[Dataset entries]
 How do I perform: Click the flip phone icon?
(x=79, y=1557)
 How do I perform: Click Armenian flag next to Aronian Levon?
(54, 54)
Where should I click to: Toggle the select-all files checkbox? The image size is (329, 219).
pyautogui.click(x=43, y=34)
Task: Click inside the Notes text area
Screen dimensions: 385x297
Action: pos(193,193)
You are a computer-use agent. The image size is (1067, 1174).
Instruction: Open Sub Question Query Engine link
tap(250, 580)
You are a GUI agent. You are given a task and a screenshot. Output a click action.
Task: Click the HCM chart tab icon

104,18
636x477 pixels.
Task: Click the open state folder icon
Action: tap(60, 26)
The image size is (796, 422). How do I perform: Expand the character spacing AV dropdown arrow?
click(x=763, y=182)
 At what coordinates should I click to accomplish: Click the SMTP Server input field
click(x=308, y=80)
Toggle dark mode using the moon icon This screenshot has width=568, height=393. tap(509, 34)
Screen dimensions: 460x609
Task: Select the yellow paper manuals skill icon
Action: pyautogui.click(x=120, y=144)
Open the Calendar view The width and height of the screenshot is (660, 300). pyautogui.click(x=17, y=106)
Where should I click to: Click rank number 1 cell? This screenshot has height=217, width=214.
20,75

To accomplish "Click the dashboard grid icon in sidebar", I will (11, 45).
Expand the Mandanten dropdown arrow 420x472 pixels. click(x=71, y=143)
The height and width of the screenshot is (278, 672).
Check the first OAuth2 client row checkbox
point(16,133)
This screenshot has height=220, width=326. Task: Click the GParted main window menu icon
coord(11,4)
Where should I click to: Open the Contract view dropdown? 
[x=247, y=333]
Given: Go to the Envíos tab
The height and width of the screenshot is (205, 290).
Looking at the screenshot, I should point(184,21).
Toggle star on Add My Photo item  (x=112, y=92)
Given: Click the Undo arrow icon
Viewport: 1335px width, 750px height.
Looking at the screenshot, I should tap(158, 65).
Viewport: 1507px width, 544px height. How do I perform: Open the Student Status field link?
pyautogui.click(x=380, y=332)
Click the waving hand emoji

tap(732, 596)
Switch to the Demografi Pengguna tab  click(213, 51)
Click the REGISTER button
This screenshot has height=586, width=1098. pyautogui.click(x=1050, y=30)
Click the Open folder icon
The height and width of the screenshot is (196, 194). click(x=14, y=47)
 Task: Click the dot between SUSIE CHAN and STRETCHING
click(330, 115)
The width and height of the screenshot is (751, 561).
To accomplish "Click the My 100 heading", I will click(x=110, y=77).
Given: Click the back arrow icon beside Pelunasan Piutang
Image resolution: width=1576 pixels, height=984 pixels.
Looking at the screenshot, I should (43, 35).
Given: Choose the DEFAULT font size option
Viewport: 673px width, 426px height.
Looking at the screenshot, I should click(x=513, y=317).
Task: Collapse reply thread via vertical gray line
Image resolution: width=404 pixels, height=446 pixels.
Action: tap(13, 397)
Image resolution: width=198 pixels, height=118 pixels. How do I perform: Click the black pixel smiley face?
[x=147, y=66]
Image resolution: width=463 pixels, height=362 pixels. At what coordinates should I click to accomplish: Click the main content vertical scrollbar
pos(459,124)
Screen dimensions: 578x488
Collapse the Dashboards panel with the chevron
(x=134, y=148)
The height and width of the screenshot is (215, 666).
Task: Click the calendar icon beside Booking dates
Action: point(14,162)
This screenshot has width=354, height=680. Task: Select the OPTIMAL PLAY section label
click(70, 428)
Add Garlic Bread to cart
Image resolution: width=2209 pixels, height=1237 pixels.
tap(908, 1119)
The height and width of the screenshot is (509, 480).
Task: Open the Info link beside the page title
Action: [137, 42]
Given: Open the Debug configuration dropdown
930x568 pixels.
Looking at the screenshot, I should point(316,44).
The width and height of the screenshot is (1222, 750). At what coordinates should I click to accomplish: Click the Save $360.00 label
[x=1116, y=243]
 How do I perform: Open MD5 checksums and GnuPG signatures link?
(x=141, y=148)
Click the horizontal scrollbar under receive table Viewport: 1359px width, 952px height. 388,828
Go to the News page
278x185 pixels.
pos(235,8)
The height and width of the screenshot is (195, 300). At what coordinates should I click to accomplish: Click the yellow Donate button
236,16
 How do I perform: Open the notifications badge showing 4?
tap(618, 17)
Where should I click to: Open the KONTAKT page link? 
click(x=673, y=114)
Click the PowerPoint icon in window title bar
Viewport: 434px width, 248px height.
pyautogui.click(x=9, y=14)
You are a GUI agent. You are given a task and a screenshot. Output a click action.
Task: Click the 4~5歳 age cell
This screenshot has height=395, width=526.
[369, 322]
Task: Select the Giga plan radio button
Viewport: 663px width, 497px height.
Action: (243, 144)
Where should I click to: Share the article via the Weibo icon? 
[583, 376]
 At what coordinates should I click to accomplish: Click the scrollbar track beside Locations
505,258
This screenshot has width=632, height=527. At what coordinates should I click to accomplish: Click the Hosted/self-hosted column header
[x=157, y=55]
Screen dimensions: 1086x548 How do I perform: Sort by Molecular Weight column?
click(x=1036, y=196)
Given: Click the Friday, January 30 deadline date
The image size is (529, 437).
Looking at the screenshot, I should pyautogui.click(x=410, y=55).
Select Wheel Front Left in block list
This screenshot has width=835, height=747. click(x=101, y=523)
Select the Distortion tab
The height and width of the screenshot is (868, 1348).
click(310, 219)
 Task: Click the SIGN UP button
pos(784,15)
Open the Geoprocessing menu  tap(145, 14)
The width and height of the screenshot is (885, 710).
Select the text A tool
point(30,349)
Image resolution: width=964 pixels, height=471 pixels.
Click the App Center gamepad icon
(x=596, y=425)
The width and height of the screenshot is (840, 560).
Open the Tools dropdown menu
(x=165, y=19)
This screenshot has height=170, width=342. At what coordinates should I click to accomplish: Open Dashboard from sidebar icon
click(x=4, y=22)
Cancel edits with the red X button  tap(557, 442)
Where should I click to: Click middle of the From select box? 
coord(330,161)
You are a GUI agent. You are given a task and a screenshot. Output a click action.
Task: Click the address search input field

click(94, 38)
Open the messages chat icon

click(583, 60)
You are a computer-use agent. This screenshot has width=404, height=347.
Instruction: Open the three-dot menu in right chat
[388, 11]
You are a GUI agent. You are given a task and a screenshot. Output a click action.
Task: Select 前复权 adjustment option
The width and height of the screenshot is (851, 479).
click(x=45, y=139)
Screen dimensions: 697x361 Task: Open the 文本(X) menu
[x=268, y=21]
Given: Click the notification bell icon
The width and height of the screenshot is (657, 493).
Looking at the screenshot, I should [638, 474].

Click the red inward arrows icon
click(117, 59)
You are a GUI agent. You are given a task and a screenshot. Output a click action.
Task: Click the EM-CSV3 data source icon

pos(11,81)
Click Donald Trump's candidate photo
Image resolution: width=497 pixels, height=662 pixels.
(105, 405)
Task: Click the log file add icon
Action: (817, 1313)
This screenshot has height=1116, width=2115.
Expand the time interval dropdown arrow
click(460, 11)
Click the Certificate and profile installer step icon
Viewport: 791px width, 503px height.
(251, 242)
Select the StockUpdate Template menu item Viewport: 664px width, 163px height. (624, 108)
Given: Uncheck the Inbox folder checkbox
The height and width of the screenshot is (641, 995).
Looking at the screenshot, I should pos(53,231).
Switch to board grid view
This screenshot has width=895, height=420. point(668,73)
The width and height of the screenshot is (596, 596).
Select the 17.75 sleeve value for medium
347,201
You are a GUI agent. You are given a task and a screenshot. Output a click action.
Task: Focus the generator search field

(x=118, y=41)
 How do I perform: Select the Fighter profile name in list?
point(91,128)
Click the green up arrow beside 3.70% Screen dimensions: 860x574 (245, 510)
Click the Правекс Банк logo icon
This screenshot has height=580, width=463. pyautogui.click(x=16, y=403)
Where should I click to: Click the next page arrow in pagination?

### Exercise
Produce only the lines from the line containing "Task: Click the EM-CSV3 data source icon" through the line containing "This screenshot has height=1116, width=2115.", inclusive of both, exactly as they stand in the entries above.

### Written response
Task: Click the EM-CSV3 data source icon

pos(11,81)
Click Donald Trump's candidate photo
Image resolution: width=497 pixels, height=662 pixels.
(105, 405)
Task: Click the log file add icon
Action: (817, 1313)
This screenshot has height=1116, width=2115.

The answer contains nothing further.